You’ve seen several video tools promoted quite heavily on your facebook timeline or in the Ads section at the top of google search. There are 5 or 6 'easy video' tools or templates being promoted at any given time.

You’re being targeted by these companies because you’re a business owner or entrepreneur, you’re involved in online marketing or are otherwise interested in video within a business context. The marketing is slick, they’re usually priced around the £49 or £97 psychological marks.

They promise great looking video or animation which will in turn, make you look great and generate you lots of business.

They’re half right. They can deliver great looking video...

The trouble is, you don't actually want a brilliant looking video. What use is that? What you want is to sell a product and make a profit. Video must certainly look great yes, but if it doesn't actually work from a marketing strategy point of view, it's a brilliant looking waste of time, money and effort.

Do they look great? Absolutely, no argument there. They will indeed be easy to use – and no doubt they’ll fulfil all of their promises except the one which they cannot actually make.

They absolutely do have their place. There’s nothing wrong with them as such, in fact we use one or two of them ourselves! However, such tools all have two things in common. They share a weak link - the single most vital element which will make the difference between video being effective and utterly useless, and they share a rather obvious drawback.

The weak link:

Money Down The Drain

They assume that you can effectively script and perfectly target a video marketing message.

Video paid for by a business is there to serve a purpose, to do a job. Either it’s intended to actually sell a product, drive traffic to your website, promote your brand or serve any of dozens of purposes, but always it’s FOR something.

Why would a business spend money on pointless video?

All the whiz-bang super-duper animation and fantastic quality video in the world isn’t going to sell a product if the message and target audience have been poorly defined, and that’s the hardest part. It’s where most businesses struggle.

If the message is wrong, the video won’t engage the audience. They won’t watch it to the end (or past a few seconds). If the video doesn’t result in the audience taking some sort of action, the money you spent on buying the software and the time spent on creating videos is wasted. It won’t generate anything like the returns you expected. You’ve lost revenue.

Worse still – most companies sell themselves on the basis of 'we do this, we do that, buy our product / service'. This approach is perhaps appropriate for a brochure, but in video – it’s a total turn-off for the audience. Why would anyone spend 60 seconds of their time on Facebook watching an advertising video that's all about you? The simple answer is – they won’t.

They'll watch a promotional video that's about the benefit to them of knowing all about 'you'. If you talk about 'you', they'll ignore you.

They are less likely to grant your business or brand any attention in the future because of this – and that’s damaging. Once again, you’ve probably lost revenue with an ineffectively scripted video.

The drawback:

By their nature, videos that are produced by automatic software systems are going to look similar.

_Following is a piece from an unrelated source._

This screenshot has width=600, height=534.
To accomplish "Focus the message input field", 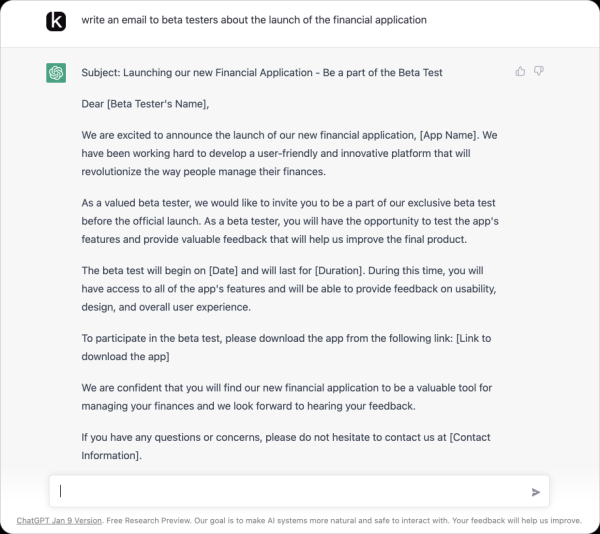I will tap(290, 491).
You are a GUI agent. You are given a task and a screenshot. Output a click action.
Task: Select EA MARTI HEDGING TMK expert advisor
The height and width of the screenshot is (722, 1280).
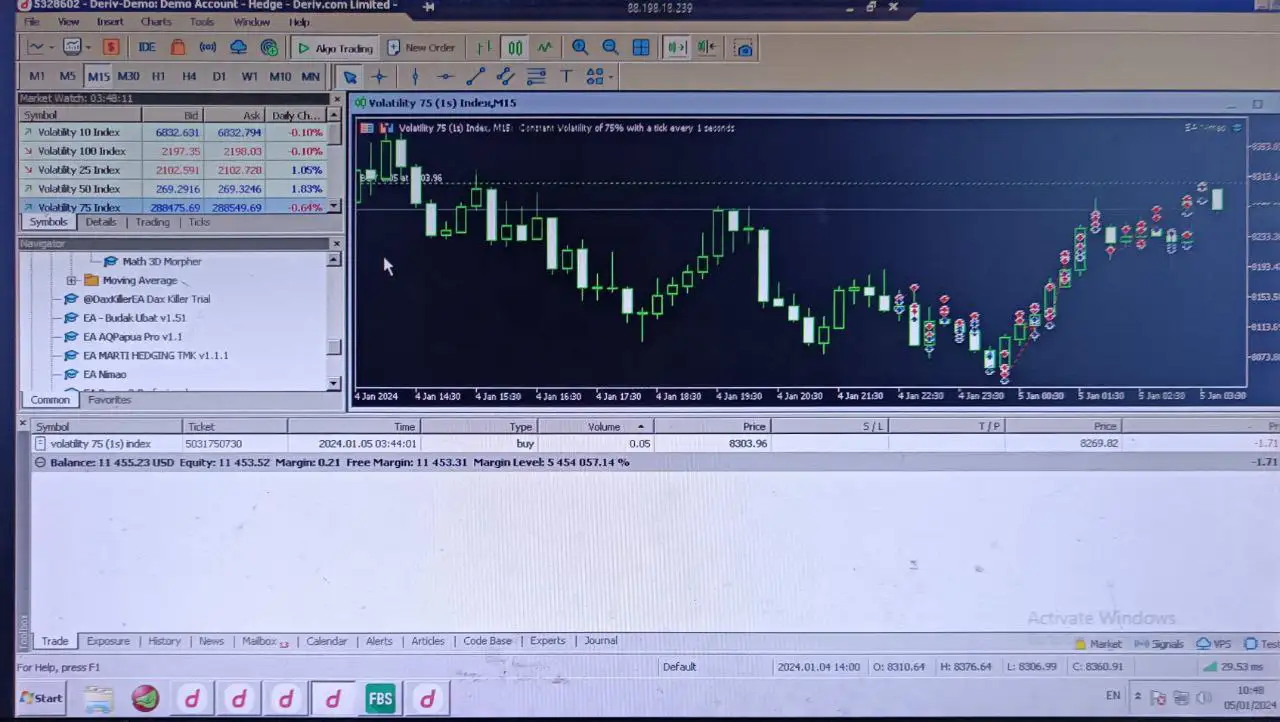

There’s little room for creativity and whilst that’s not always essential, creativity helps immensely when grabbing an audience’s attention.

Clones and more Clones

If every video posted to the Facebook Timeline or on a webpage was the same style of animation, the attention an audience would give to it would rapidly drop to zero.

Audiences become immune and learn to ignore something which is repeatedly put in front of them. Remember banner ads at the top of web pages? People grew immune to them and they became less and less effective. These days, you hardly see them. Online Advertisers need to be a lot more clever.

Fashions come and go. Styles of animation which are currently in favour will look dated before you know it. Until fairly recently, the hand-draw “sketch” style animation was popular – but audiences’ willingness to spend valuable time having their eyes draged through an often painfully slow animation style again and again has disappeared.

Google has made their style of simple cartoon animation almost part of their brand, and many businesses try to emulate it. That does make sense, but the audience is evolving. It’s learning to recognise anything which looks like it as ‘an advert’.

'If it looks like an advert, or sounds like and advert, it's an advert. Stop trying to sell me stuff!'

Audiences don’t usually like being sold to.

So whilst such video tools do most certainly have a place, they must be used with a high level of caution. The one thing which they simply cannot deliver unless you add marketing know-how – is 'results'.